◆ Source document:
★ ★ ★ ★ ★ ★ ★

Movies, Movies, Movies! #87 – June 8, 2021


Welcome to another installment of Movies, Movies, Movies!  At least two of these were chosen after reading reviews by others in Hanspostcard’s Movie Draft that I’ve been participating in for the past 11 weeks or so.

Gilda (1946)
Starring: Rita Hayworth, Glenn Ford, George Macready, Joseph Calleia, Steven Geray, Joe Sawyer, Gerald Mohr, Mark Roberts, Ludwig Donath, Donald Douglas, and many more.
Director: Charles Vidor
Genres: drama, noir
Synopsis: Set in Argentina in the 1940’s (but actually filmed in Hollywood) Johnny (played by Ford) a 2-bit street hustler, arrives in the casino town and happens to come to the attention of Ballin (played by Macready) who owns the casino and who also has his hand in other criminal enterprises. Ballin sees an unpolished gem in Johnny and offers to teach Johnny the casino business; before long Johnny is his right-hand man. Johnny and Ballin make a good team – until Ballin goes on vaca and comes back with a wife, the vivacious and irresistible Gilda (played by Hayworth.) The capriciousness of fate reveals that Johnny and Gilda are ex-lovers and now have a mutually intense love-hate for each other. The empire begins to wobble.
Impressions: It’s a stylish black & white movie where the glamor and intensity of the actors makes it hard to take your eyes off of the screen. The costumes for Gilda and the men are worth watching the movie for by themselves. I like how they interject some politics about valuable resources and monopolies on them. The antagonism between Johnny and Gilda gets a little tiresome. I like the character of Uncle Pio (played by Geray) who brought some relief and humor to the film. I enjoyed the musical numbers and was surprised to learn that Hayworth was lip-synching.
Grade: 8.5
Etc.: per imdb: When Gilda is brought back to Argentina by Tom, she slaps Johnny hard across both sides of his face. In reality, Rita Hayworth’s smacks broke two of Glenn Ford’s teeth. He held his place until the take was finished.
Awards: 1 win and 1 nomination

Le Samourai (1967)
Starring: Alain Delon, Francois Perier, Nathalie Delon, Cathy Rosier, Jacques Leroy, Michel Boisrond, and many more
Director: Jean-Pierre Melville
Genres: crime, drama
Synopsis: Jef (played by Delon) is an experienced hit man that successfully kills a night club owner, and the hit goes off flawlessly except for one thing: those who hired him are now trying to kill him. Jef isn’t one to leave loose ends and begins a search to get them before they get him. There’s also a hot singer-pianist (played by Rosier) that gets thrown into the intrigue.

★ ★ ★ ★ ★ ★ ★

◆ Dataset content:
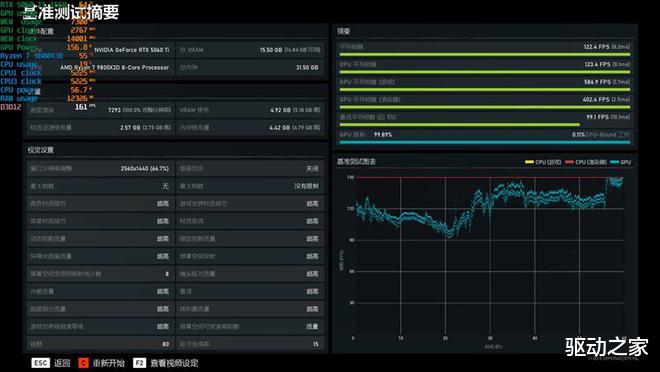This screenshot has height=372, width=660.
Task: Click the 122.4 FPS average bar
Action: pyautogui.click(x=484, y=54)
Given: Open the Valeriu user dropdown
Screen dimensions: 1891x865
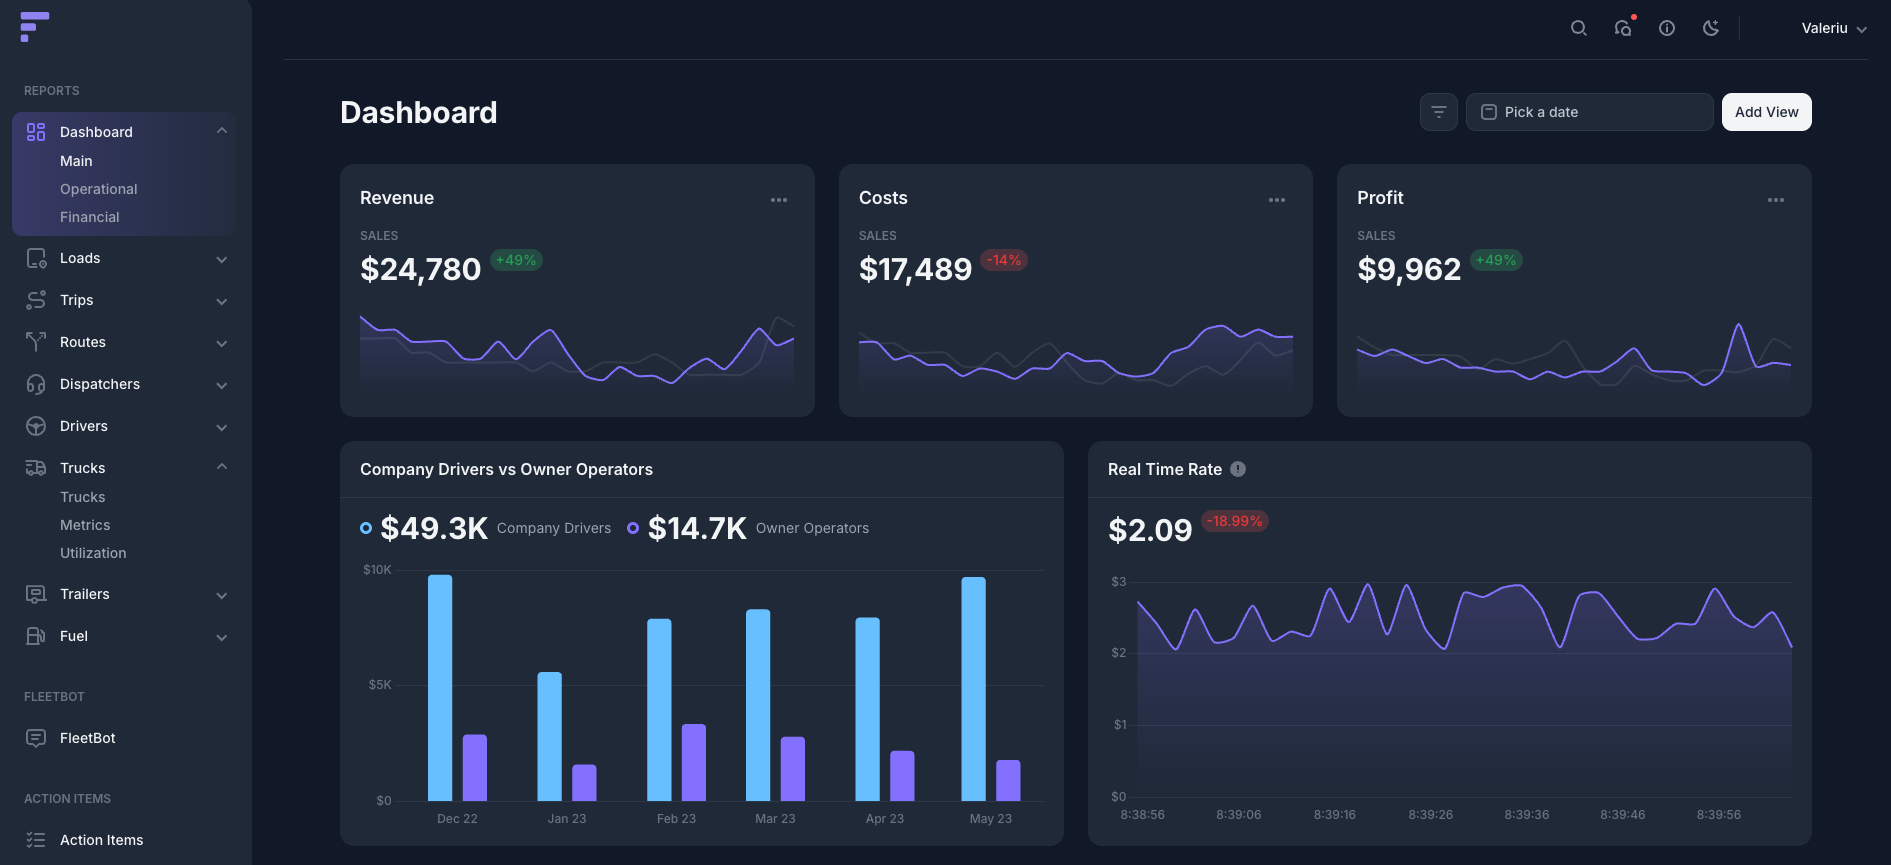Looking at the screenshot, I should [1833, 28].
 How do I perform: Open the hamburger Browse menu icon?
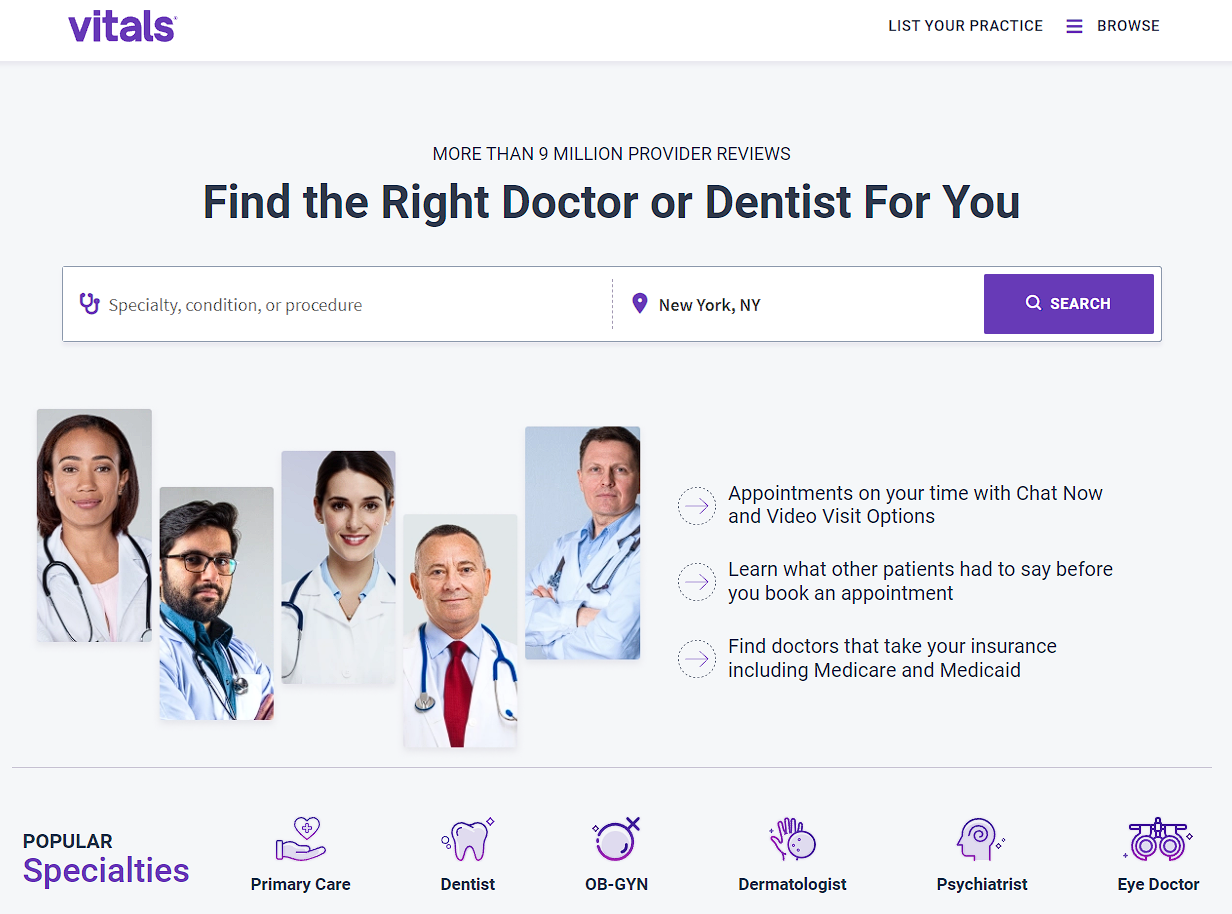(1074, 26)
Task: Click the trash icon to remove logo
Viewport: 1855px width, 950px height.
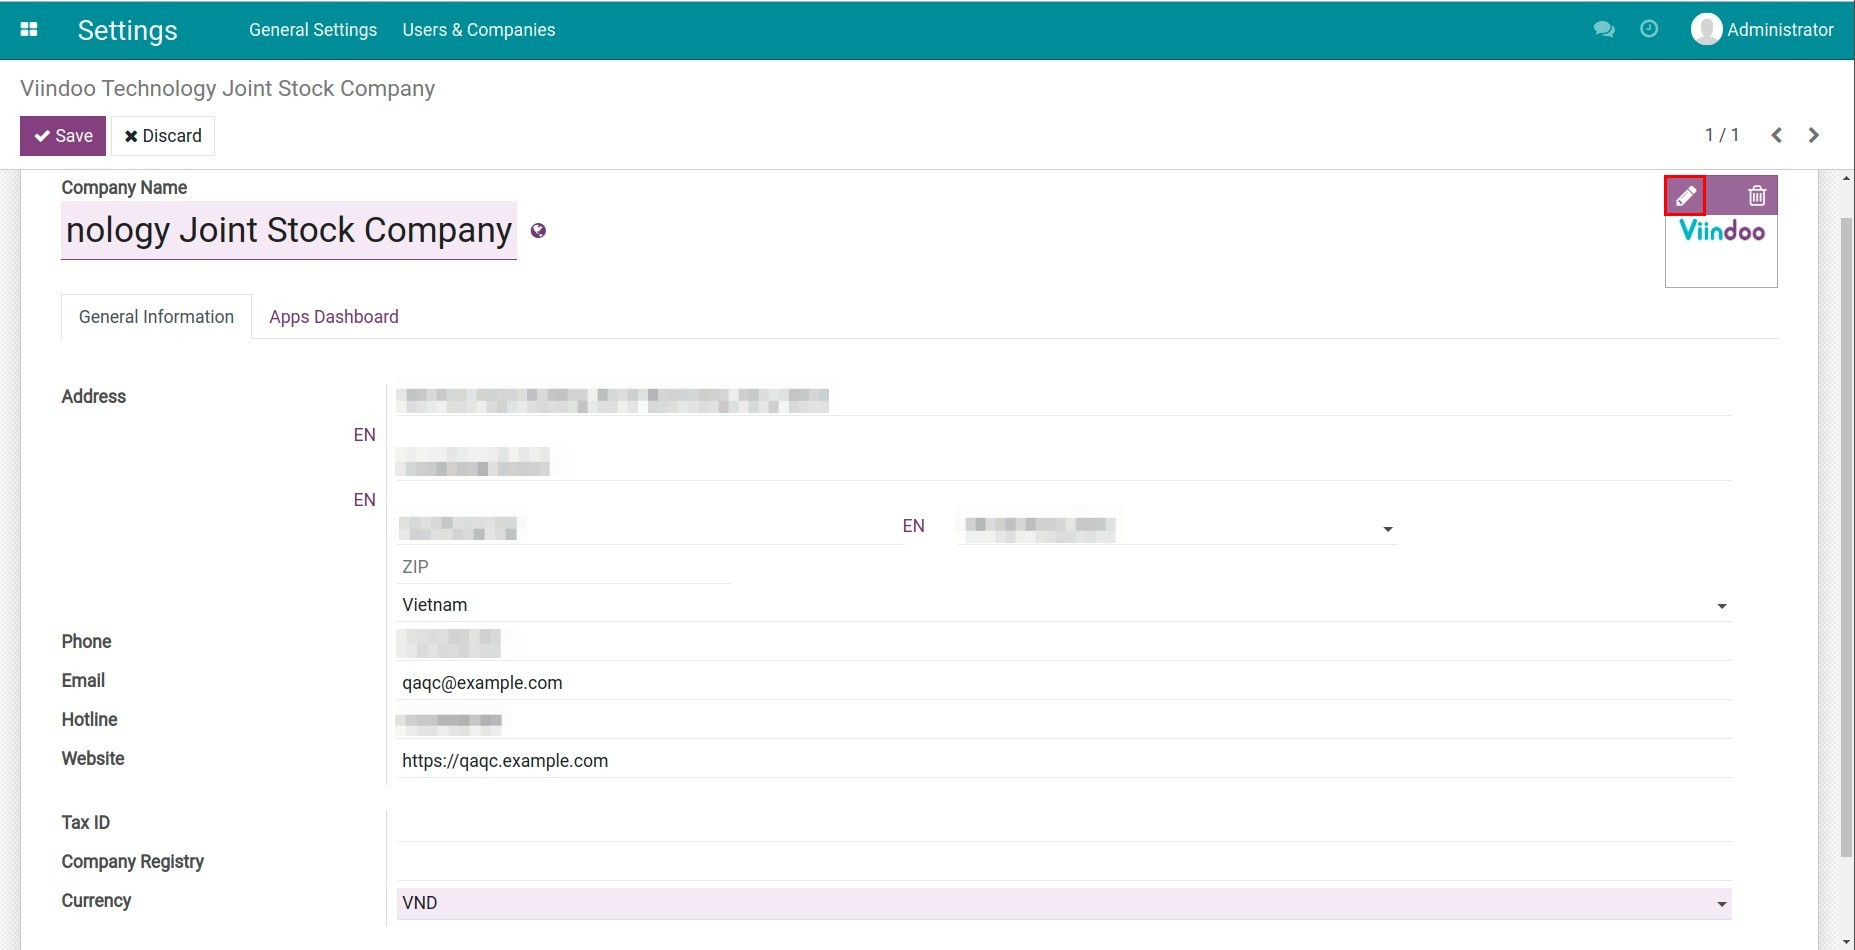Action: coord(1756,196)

★ ★ ★ ★ ★ ★ ★

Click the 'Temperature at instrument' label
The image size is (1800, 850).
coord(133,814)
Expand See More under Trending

★ ★ ★ ★ ★ ★ ★

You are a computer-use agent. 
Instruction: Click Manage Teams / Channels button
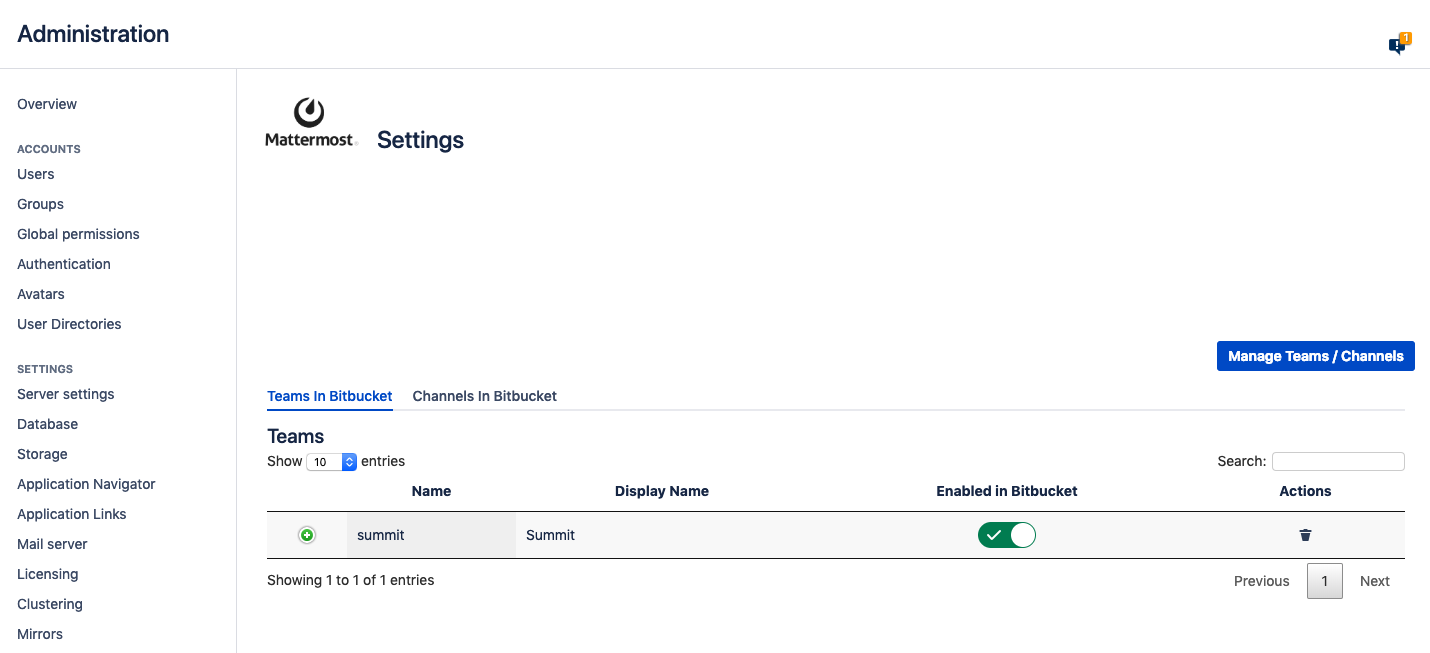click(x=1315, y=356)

★ ★ ★ ★ ★ ★ ★

◆ Work task A: State whether each statement agrees with the movie review post. Answer yes or no for each, and quote the words from the post that settle it: (i) Gilda was filmed in Argentina. (ii) Rita Hayworth did her own singing in the musical numbers of Gilda. (iii) Le Samourai was directed by Jean-Pierre Melville.
◆ Work task B: Reproduce the movie review post word for word, from "Impressions: It’s a" to "take was finished.".
◆ Work task C: According to the movie review post, what happened to Glenn Ford when Rita Hayworth slapped him during the filming of Gilda?

◆ Expected output A:
(i) No: "but actually filmed in Hollywood"
(ii) No: "was surprised to learn that Hayworth was lip-synching"
(iii) Yes: "Director: Jean-Pierre Melville"

◆ Expected output B:
Impressions: It’s a stylish black & white movie where the glamor and intensity of the actors makes it hard to take your eyes off of the screen. The costumes for Gilda and the men are worth watching the movie for by themselves. I like how they interject some politics about valuable resources and monopolies on them. The antagonism between Johnny and Gilda gets a little tiresome. I like the character of Uncle Pio (played by Geray) who brought some relief and humor to the film. I enjoyed the musical numbers and was surprised to learn that Hayworth was lip-synching.
Grade: 8.5
Etc.: per imdb: When Gilda is brought back to Argentina by Tom, she slaps Johnny hard across both sides of his face. In reality, Rita Hayworth’s smacks broke two of Glenn Ford’s teeth. He held his place until the take was finished.

◆ Expected output C: Her smacks broke two of his teeth, and he held his place until the take was finished.